▶ [Directions]
Your answer must be exactly the lines from the one containing "Instruction: Send the" through the end of the material, both ends included, without pictures.

--- Data for analysis Enclosed Below ---

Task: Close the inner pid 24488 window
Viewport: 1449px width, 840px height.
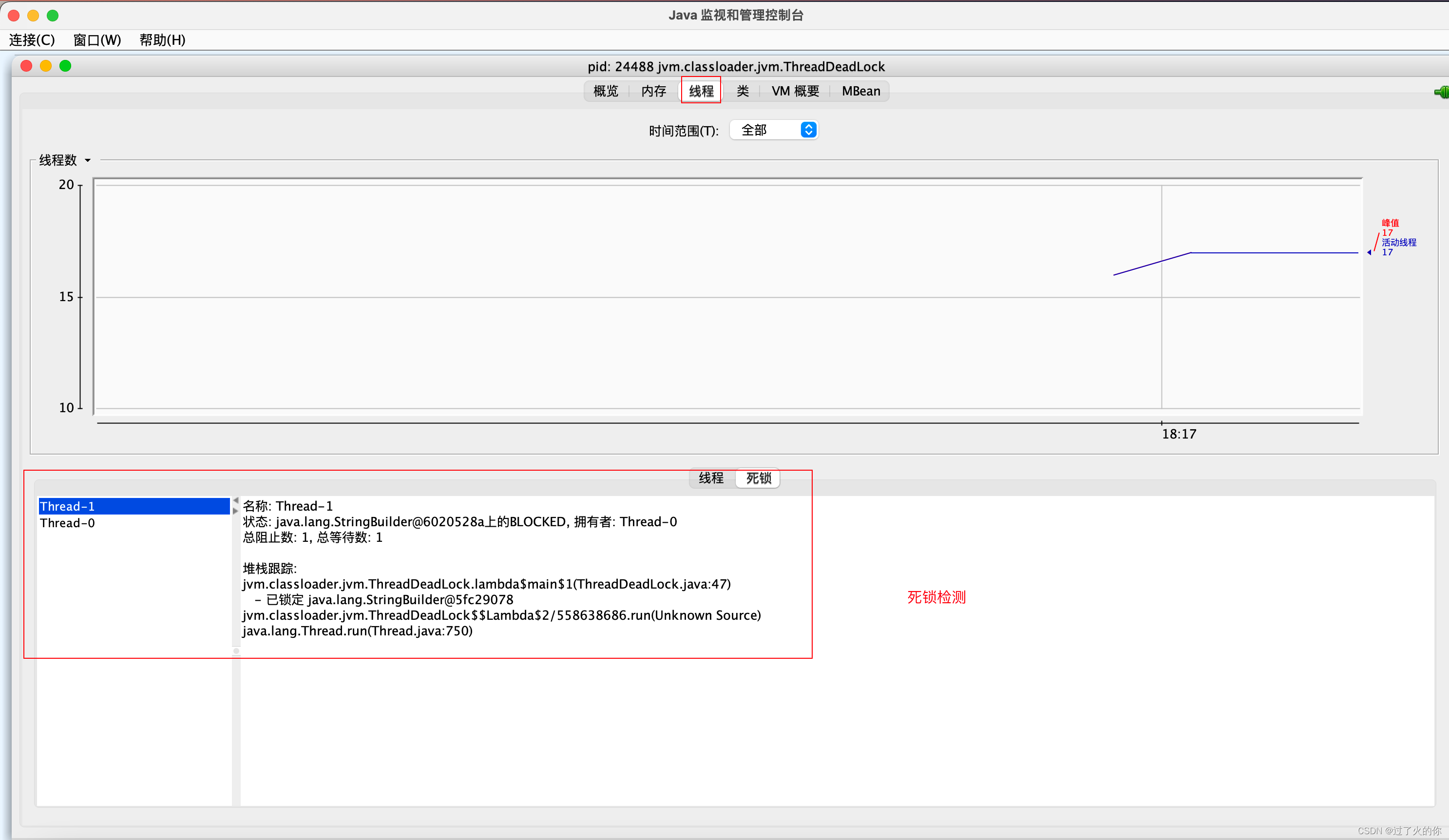Action: 26,66
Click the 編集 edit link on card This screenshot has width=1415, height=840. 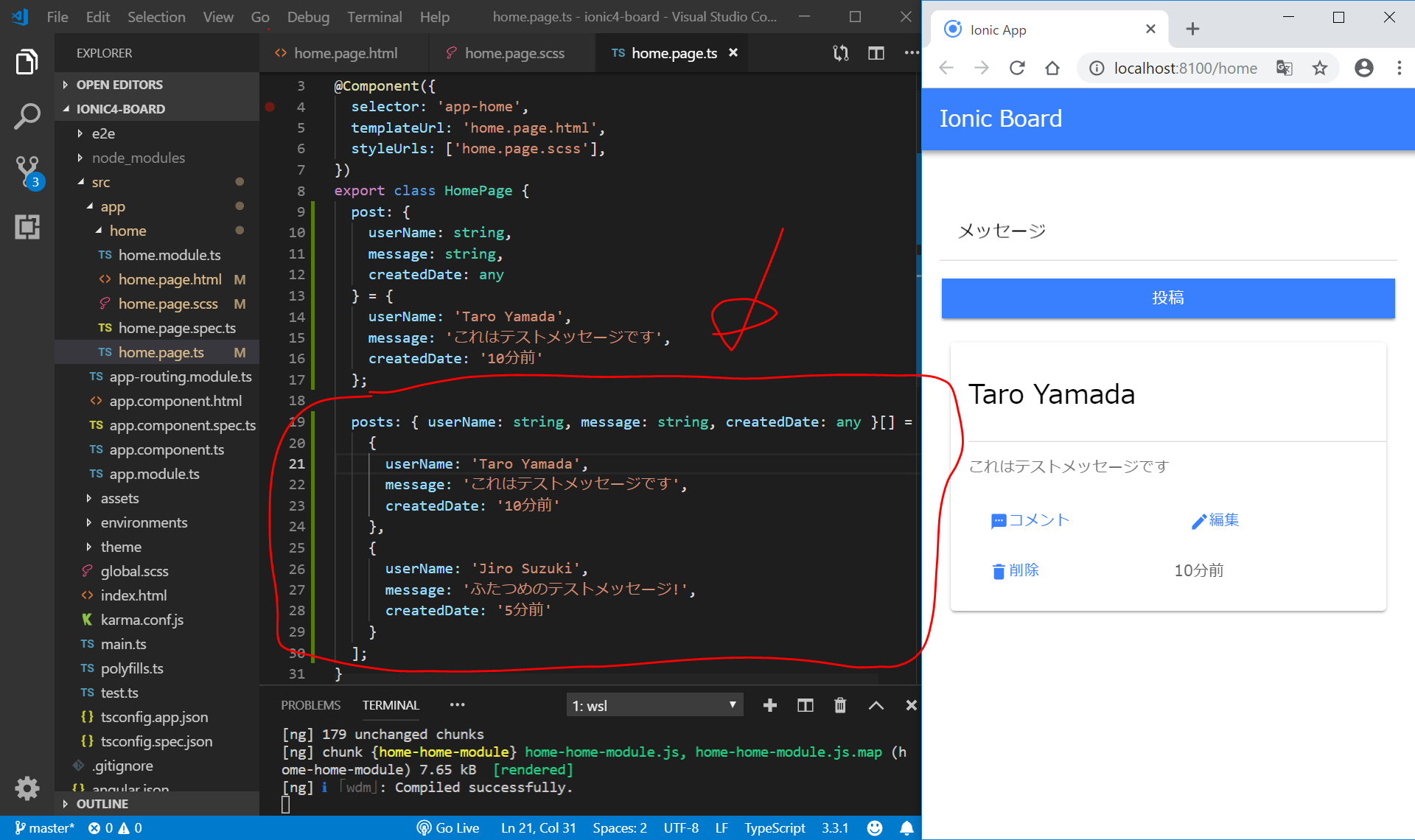pyautogui.click(x=1215, y=520)
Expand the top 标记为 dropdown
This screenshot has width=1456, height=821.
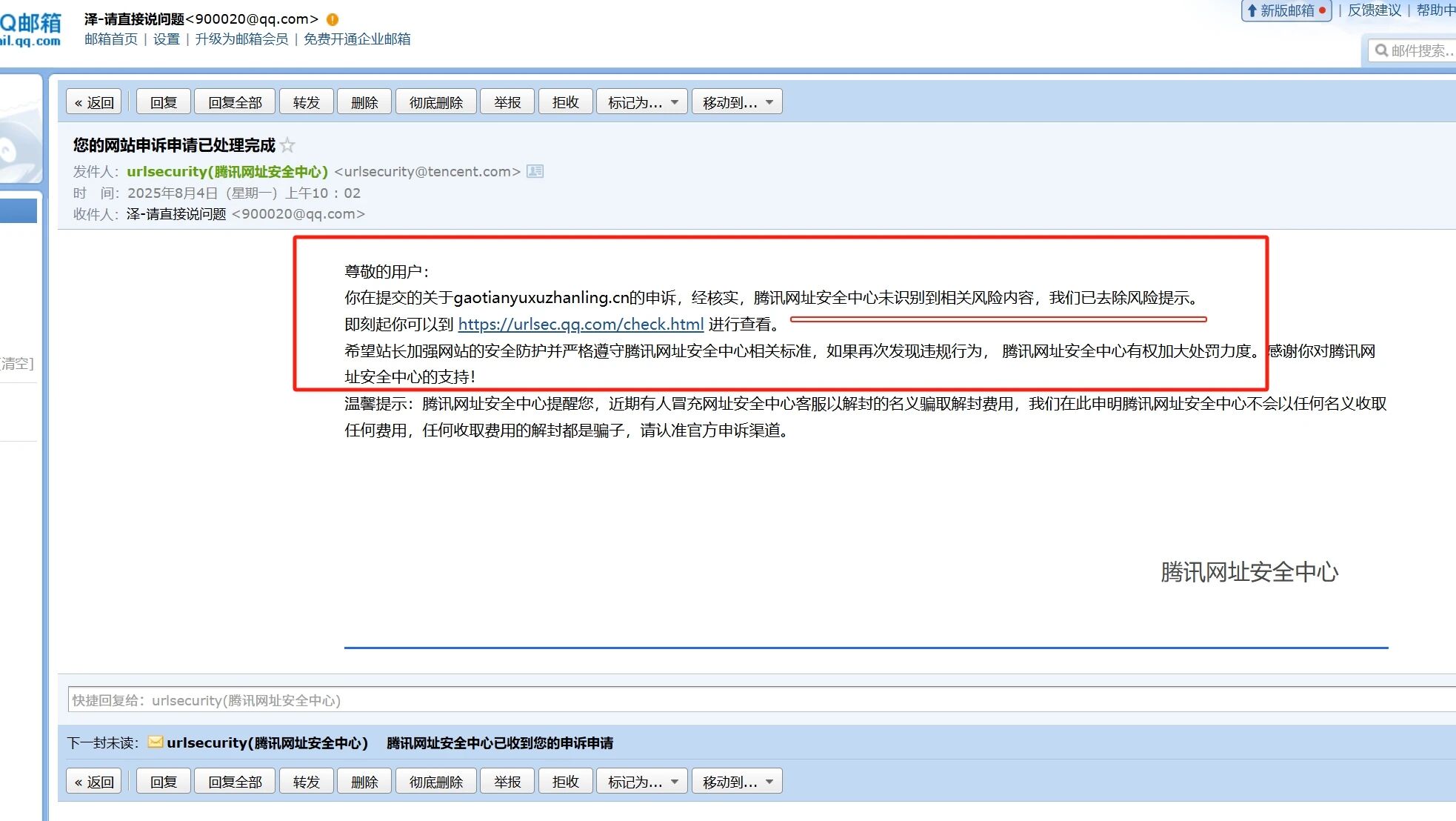pyautogui.click(x=642, y=102)
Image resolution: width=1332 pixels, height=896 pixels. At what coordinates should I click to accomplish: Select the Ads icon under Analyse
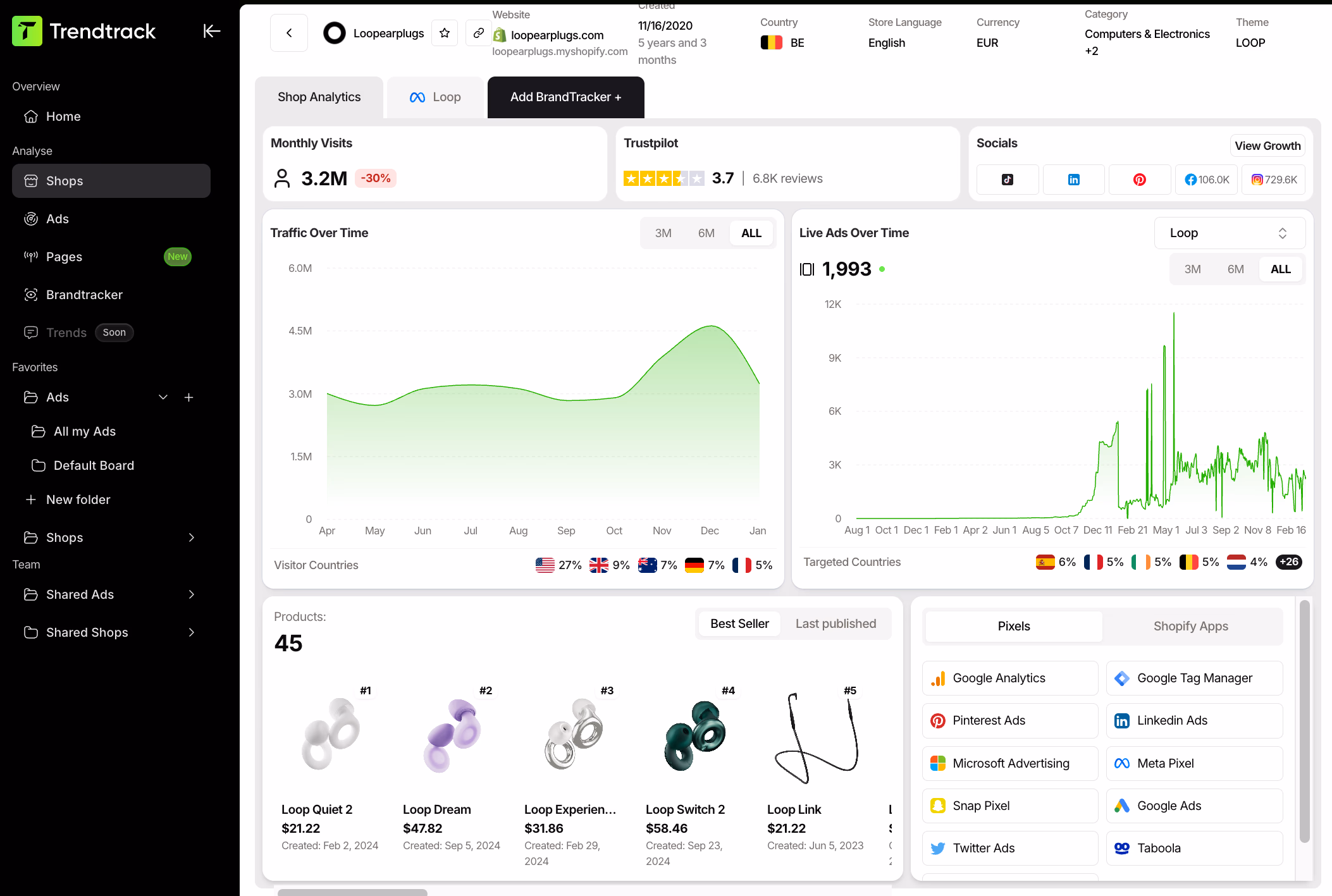point(57,219)
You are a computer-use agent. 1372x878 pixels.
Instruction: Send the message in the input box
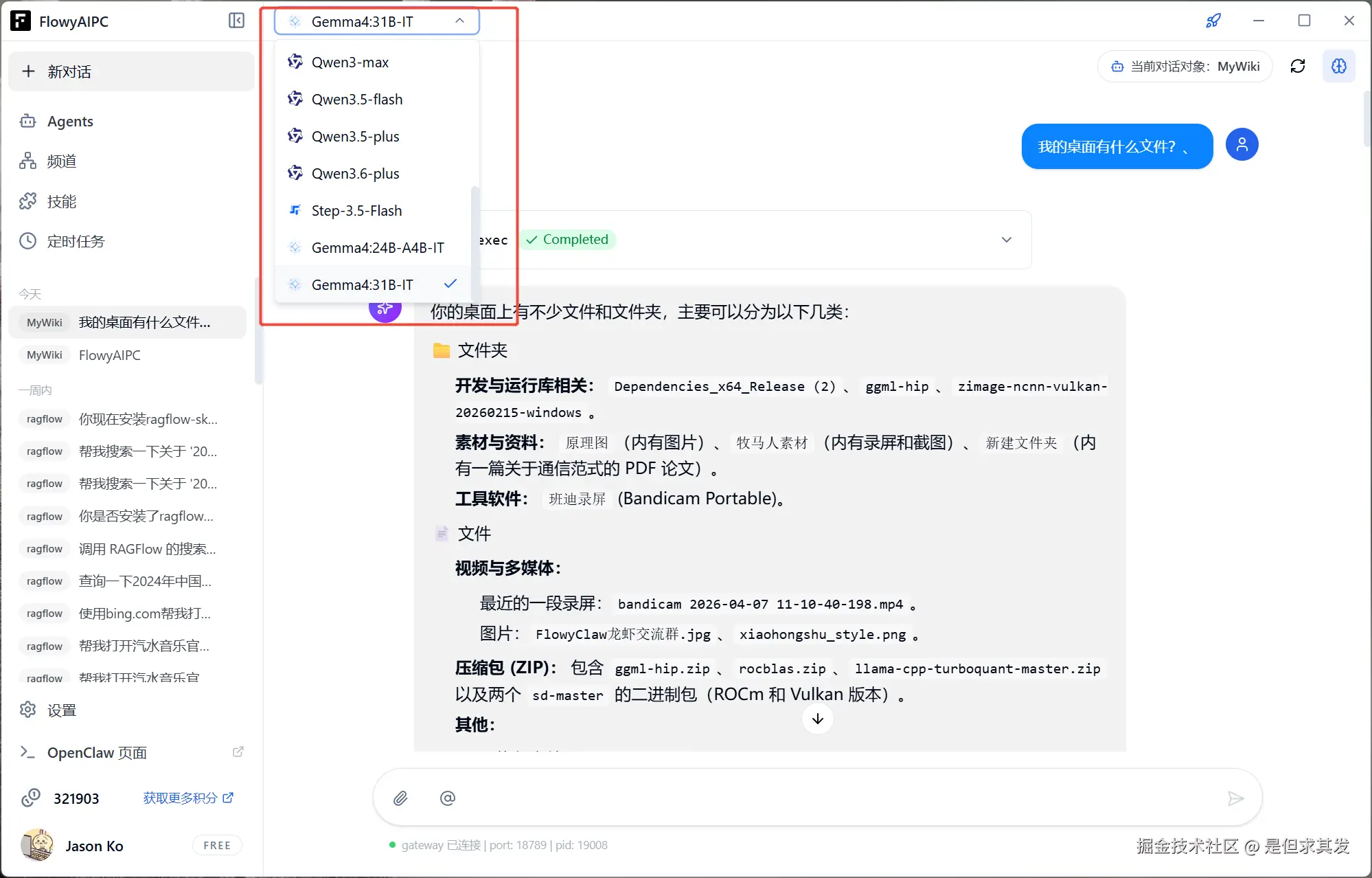click(1235, 798)
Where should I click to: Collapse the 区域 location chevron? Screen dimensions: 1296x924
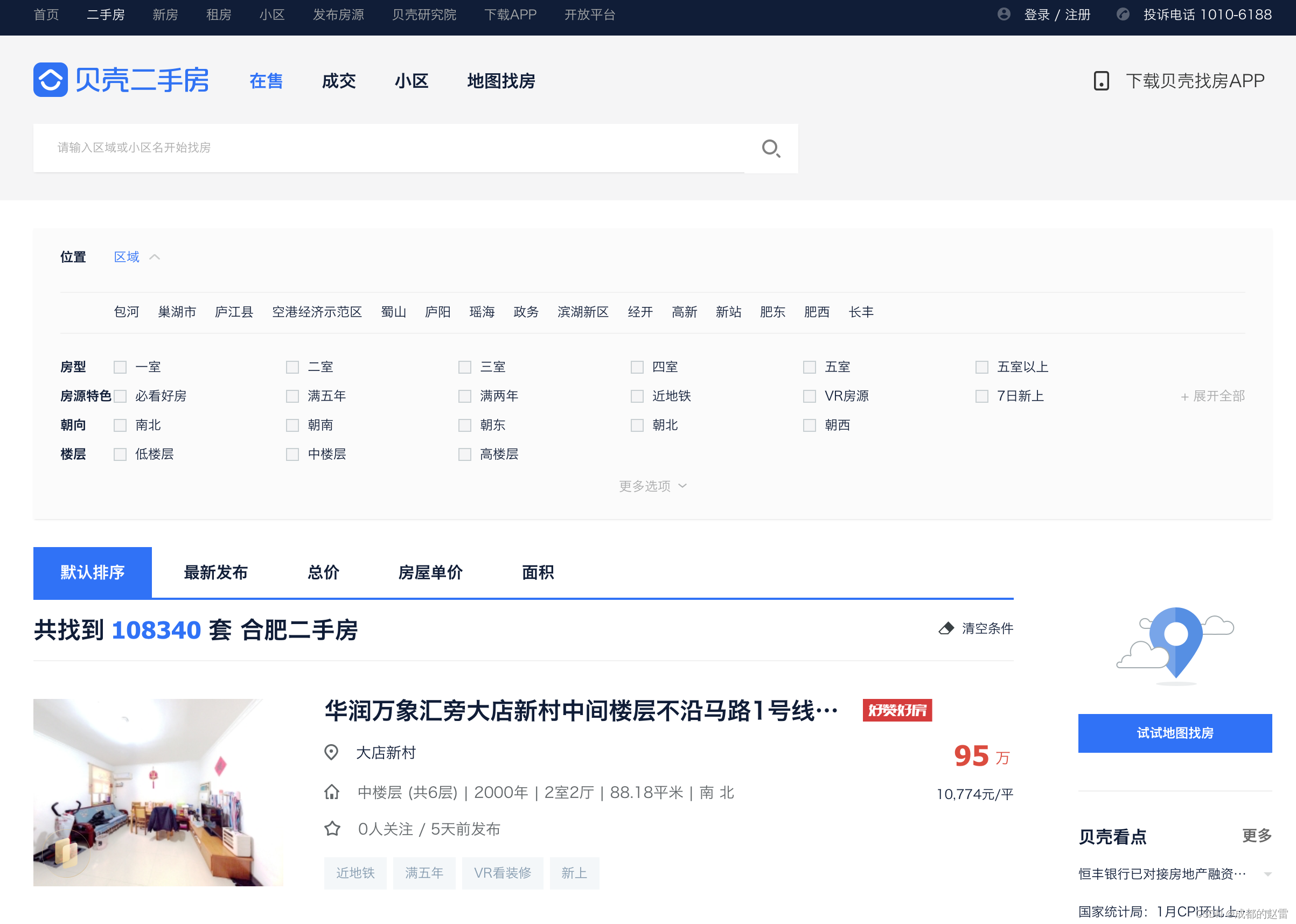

--- End of Enclosed Data for analysis ---

▶ [Solution below]
Instruction: Send the message in the input box
click(1235, 798)
Where should I click to: Collapse the 区域 location chevron? Screen dimensions: 1296x924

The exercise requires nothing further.